Mexico City, Mexico (CNN) -- The Committee to Protect Journalists appealed Wednesday to the Mexican government to do all it can to bring about the release of four journalists abducted Monday.
"We urge state and federal authorities to do everything in their power to locate the four missing journalists and bring them to safety," said Carlos Lauria, CPJ's Americas senior program coordinator. "Mexican journalists are paying a terrible price for their work, and authorities must send a clear message that this brutal action will not go unpunished."
The four were abducted in the Laguna region, which includes Durango and parts of the neighboring state of Coahuila -- all in the northern part of the country where the Zetas criminal group and the Sinaloa cartel have been fighting.
They were picked up as they were investigating accusations of corruption against the director of a detention center, Durango Governor Ismael Hernandez told a reporter. He said responsibility for the abductions lay, "without doubt," with organized crime.
The abductors disagree with the "news coverage that so far is being given to the conflict" over the detention center and jail, which is located in the town of Gomez Palacio in the state of Durango, by the Multimedios group, the newspaper Milenio Diario reported Wednesday.

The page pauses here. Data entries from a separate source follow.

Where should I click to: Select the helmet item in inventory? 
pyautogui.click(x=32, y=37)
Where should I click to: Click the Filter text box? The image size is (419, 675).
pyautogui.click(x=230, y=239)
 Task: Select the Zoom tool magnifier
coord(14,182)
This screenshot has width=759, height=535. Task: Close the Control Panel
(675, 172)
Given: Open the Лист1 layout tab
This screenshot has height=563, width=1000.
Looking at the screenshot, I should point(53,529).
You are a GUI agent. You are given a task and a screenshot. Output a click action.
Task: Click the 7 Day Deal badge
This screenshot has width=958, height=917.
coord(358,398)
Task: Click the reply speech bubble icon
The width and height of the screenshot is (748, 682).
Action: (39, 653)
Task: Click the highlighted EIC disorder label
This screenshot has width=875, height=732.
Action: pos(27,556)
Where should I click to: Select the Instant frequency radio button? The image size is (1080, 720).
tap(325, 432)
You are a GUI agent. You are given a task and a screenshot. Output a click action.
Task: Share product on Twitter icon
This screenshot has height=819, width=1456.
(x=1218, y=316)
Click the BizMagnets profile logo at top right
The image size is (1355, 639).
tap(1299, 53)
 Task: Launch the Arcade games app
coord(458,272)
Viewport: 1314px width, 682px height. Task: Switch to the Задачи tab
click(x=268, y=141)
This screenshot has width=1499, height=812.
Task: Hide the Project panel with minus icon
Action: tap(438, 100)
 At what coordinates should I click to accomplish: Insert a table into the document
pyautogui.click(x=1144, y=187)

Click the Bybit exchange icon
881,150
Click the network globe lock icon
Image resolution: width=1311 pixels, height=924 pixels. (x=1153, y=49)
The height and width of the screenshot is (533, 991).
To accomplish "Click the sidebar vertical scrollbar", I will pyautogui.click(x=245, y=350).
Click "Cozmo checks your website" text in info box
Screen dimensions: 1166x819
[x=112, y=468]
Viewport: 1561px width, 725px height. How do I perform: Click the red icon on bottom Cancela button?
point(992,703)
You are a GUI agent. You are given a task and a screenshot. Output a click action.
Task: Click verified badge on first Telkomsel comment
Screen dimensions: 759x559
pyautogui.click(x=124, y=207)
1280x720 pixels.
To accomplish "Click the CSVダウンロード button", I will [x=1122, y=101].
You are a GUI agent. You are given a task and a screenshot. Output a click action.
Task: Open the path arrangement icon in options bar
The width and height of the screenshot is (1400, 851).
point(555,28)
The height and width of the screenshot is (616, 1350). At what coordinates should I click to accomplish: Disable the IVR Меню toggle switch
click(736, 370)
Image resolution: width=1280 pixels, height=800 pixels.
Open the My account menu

Last week, center director Margarita Rojas and several other center employees were arrested, accused of permitting prisoners to leave the jail to commit crimes.
The Mexican attorney general's office said Sunday that inmates from the detention center were let out each night after 8 p.m. to kill rival drug gang members. The prisoners were allowed to use prison vehicles and weapons and would return to the jail after committing the crimes, said Ricardo Najer, a spokesman for the attorney general's office.
The inmates were responsible for last week's mass slaying of 17 people at a party in the nearby city of Torreon in the state of Coahuila, Najer said. The prison is located just across the state line, in Durango state.
Officials said they matched bullet shells found at the crime scenes with weapons at the prison.
The prison weapons also matched casings found at shooting deaths at bars on February 1 and May 15, authorities said.
Three of the journalists were reported missing on Monday afternoon after covering protests at the center by prisoners and their relatives who were seeking Rojas' reinstatement as director, the Milenio group reported. The fourth man was abducted Monday night.
News reports have identified the journalists as Jaime Canales, cameraman for the TV station Multimedios Laguna; Oscar Solís, a reporter with the local newspaper El Vespertino; and Hector Gordoa and Alejandro Hernandez, cameramen for the national Televisa network.
The cameraman for Multimedios called his managers and told them that his captors were demanding that they broadcast three videos on the noon news of the local channel Grupo Milenio in exchange for his freedom, Milenio Diario reported Wednesday.
The 15 minutes of video were broadcast unedited on Telediario de la Laguna, in a special linkup that originated from Milenio Television in the capital, the newspaper said.
They show people apparently being held against their will who denounce the reports of complicity between Zetas and police from the towns of Torreon, Gomez Palacio and Lerdo, the report said.
During the past three years, threats against members of the news media who have reported on organized crime have increased "in an alarming manner," said Balbina Flores, representative in Mexico of Reporters without Borders.
"They have had an enormous and very serious impact on the press," she said. "We are witnessing the silencing of the means of communication."
She said 67 journalists have been killed since 2000, 38 of them since Felipe Calderon initiated his anti-drug campaign three years ago. Last year, 224 attacks on journalists were reported, she said.